### [Text]
■ ■ ■ ■ ■
# Acoustic Acts/Backing Tracks



## Beatles (Feb 7, 2006)

I'm considering putting together a duo acoustic act. I am considering using backing tracks for some of the songs, but I've never worked with backing tracks before. I'm looking for some advice and guidance on where or how to go about acquiring some to start with. Are there any other duo acts (or solo for that matter) that can steer me in the right direction?


----------



## Guitar101 (Jan 19, 2011)

Private message sent.


----------



## Beatles (Feb 7, 2006)

PM replied to.


----------



## GTmaker (Apr 24, 2006)

as for backing tracks...

First if you call it what it realy is, KARAOKE tracks.... you will find that almosty every song ever writen has a backing track.
Most are fantastic in arrangement and quiality. You would be hard pressed in getting a full band to compete with the arrangements.

Second option is to make your own backing tracks.
You start with a BOSS or Digitech looper and start laying down tracks untill your satisfied with the result.
Store your arrangement and your ready to go.
LAst year I bought a Yamaha PRSE 403 keyboard for 100 dollars locally off kijiji.
Even if you dont play keyboards, its very simple to get very intricate drum samples that you can use for your tracks.
There are many more option that are very easy to use in these kinds of keyboards and none of then require too much keyboard skills.

good luck with your quest and I hope I was able to push it along just a little bit.
■ ■ ■ ■ ■
### [Stored rows]
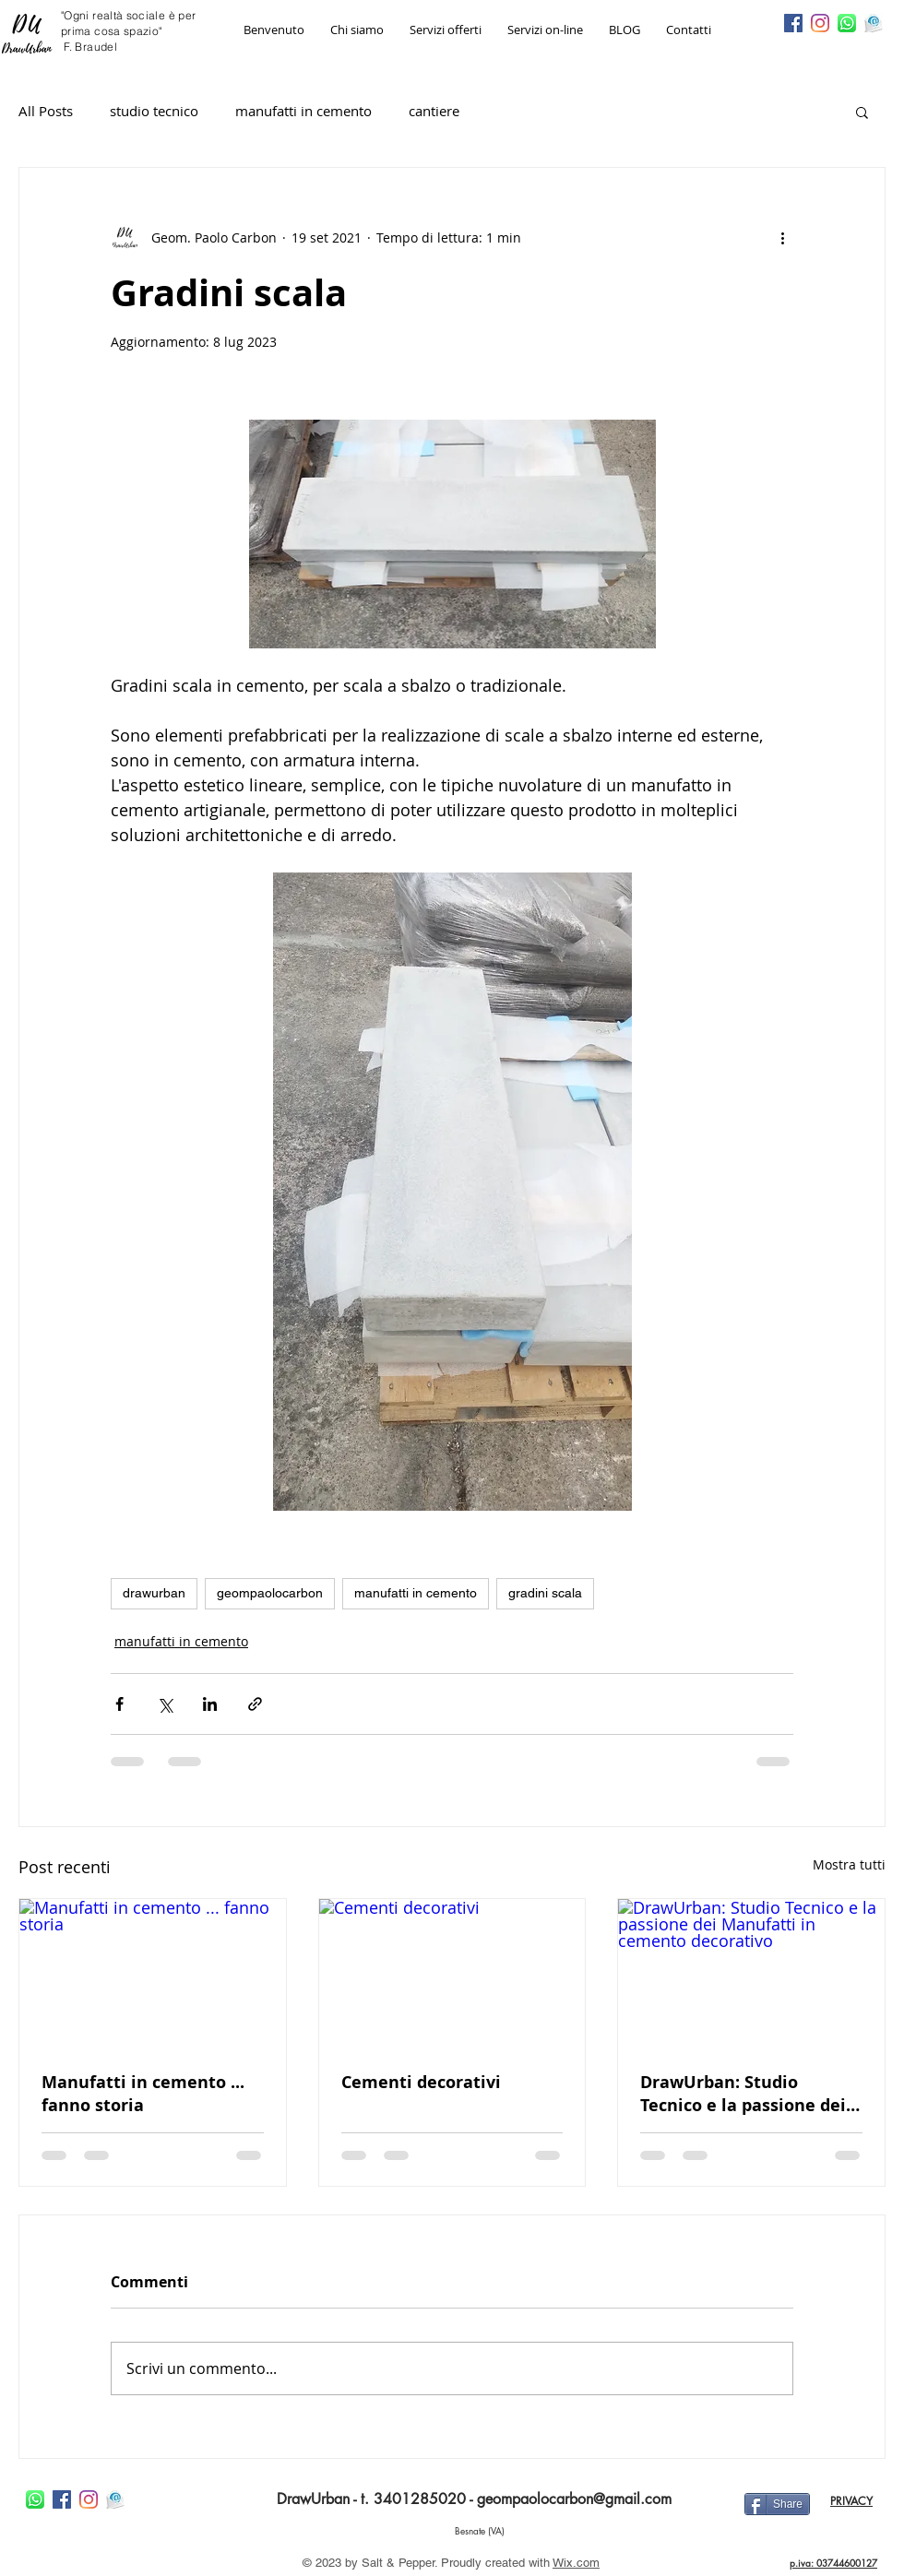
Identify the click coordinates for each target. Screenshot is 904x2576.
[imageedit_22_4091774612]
■ ■ ■ ■ ■
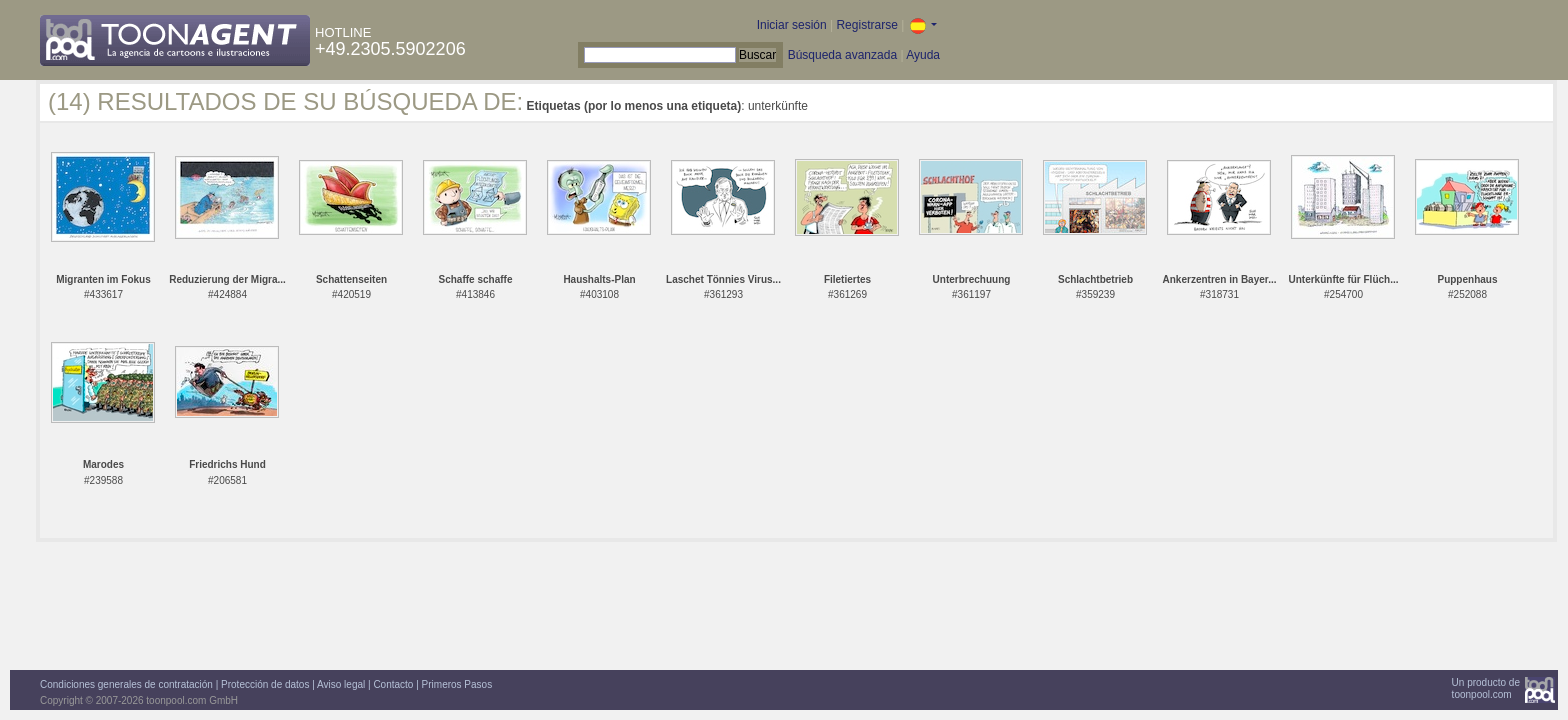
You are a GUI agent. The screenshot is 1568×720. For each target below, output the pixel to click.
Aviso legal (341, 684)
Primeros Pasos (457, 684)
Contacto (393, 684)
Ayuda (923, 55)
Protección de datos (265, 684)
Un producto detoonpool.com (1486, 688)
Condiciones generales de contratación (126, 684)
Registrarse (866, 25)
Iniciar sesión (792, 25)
■ ■ ■ ■ ■
### [Set task]
In the forum thread about acoustic acts and backing tracks, how much did GTmaker pay for the Yamaha keyboard?

### [Exercise answer]
100 dollars.